L'église de Portsall

Elle est située à Kerescal, au-dessus du port. De construction récente (1895), elle fut agrandie lors de la création de la paroisse en 1952.
Le pardon de Portsall se célèbre aux environs du 16 juillet et se termine par la bénédiction de la mer et des bateaux.

 

Le Guilliguy

De l'allée couverte du Guilliguy, on découvre un panorama superbe dominant le port de Portsall. A côté, la croix, taillée dans un seul bloc de granit, provient du cimetière de Saint-Usven aujourd'hui disparu. Il se trouvait en contrebas, à l'embouchure de la rivière de Kersaint.
Ce site est très connu grâce à sa légende que les anciens Portsallais connaissent tous très bien. Voici ce qu'elle raconte :

     
Un jour de pardon, la statue de Saint Usven se mit à bouger et, croyant à un miracle une joie extraordinaire s'empara de l'assemblée.
En fait, la statue du saint ayant été malencontreusement détruite la veille du pardon, un habitant de Portsall, à la demande du recteur, avait pris la place du saint patron, auquel il ressemblait de façon étonnante.
Et, alors que la cérémonie touchait à sa fin, une paroissienne maladroite renversa de la cire de sa bougie allumée sur les pieds du pauvre homme qui ne put demeurer immobile plus longtemps.

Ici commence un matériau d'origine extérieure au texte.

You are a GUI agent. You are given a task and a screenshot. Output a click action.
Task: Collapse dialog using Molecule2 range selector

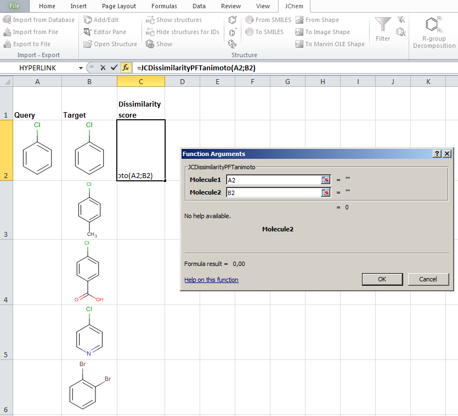point(326,192)
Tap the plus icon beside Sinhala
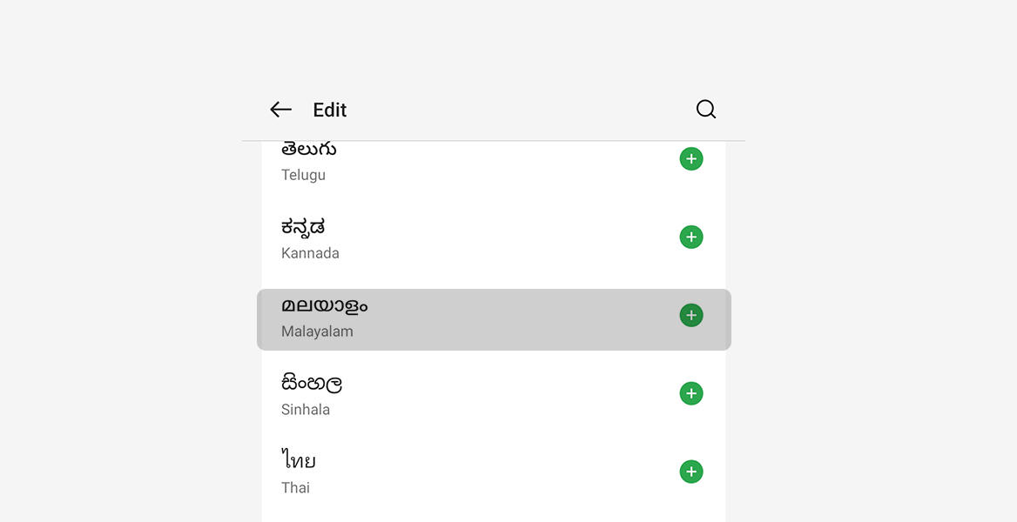Viewport: 1017px width, 522px height. coord(691,393)
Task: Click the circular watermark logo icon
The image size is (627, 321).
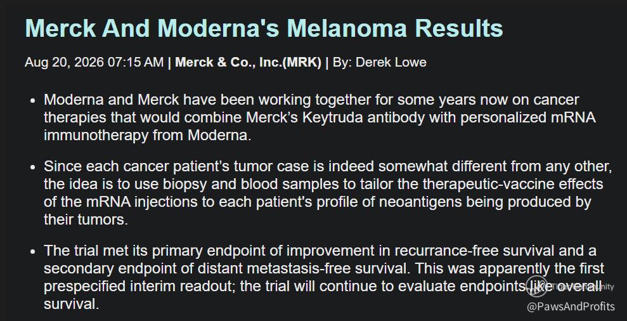Action: point(536,286)
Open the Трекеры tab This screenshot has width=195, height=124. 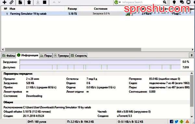click(x=61, y=56)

L'île Carn : le domaine du seigneur aux oreilles de cheval

L'île Carn abrite un monument mégalithique funéraire à 3 chambres. Il a été construit environ 4 200 ans avant J.C. Il est donc plus ancien que les pyramides d'Egypte. Bien que légèrement endommagé par les installations militaires allemandes, ce tumulus de 40 mètres de diamètre est tout à fait remarquable. Sa position sur un îlot accessible seulement à marée basse continue à le préserver d'une trop forte fréquentation touristique.

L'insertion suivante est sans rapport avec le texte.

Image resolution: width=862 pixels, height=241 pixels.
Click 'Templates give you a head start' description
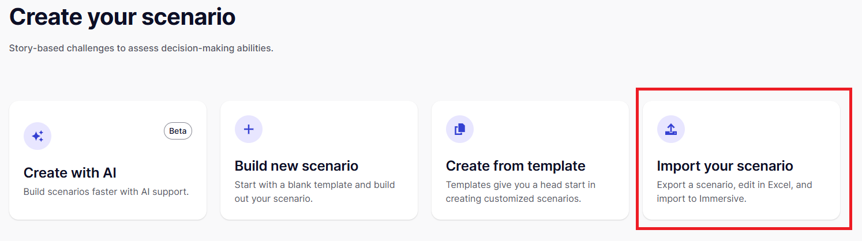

On raconte qu'un château s'élevait autrefois sur l'île Carn. Celui-ci appartenait au seigneur Karn qui était très puissant. Il vivait solitaire sur son île et faisait appel à des jeunes du continent pour le raser et lui couper les cheveux. Mais jamais aucun d'eux ne revenait.
Un beau jour, un garçon intrépide nommé Losthouarn, du village de Pen-ar-Pont, résolut d'être le prochain barbier. Il partit dans un petit bateau avec deux de ses amis du même village, auxquels il recommanda de ne pas trop s'éloigner de l'île. Dès qu'il se retrouva en présence du seigneur Karn, ce dernier lui ordonna, d'une voix terrible, de le raser.
En même temps, il ôta sa coiffure et Losthouarn vit que le seigneur avait des oreilles de cheval. Sans s'émouvoir, le jeune homme commença son travail.
Puis, comprenant que tous les autres barbiers avaient été tués de peur qu'ils ne révèlent l'étrange particularité du seigneur, il lui trancha la gorge d'un vigoureux coup de rasoir. Il sortit ensuite du château et put rejoindre ses amis sain et sauf.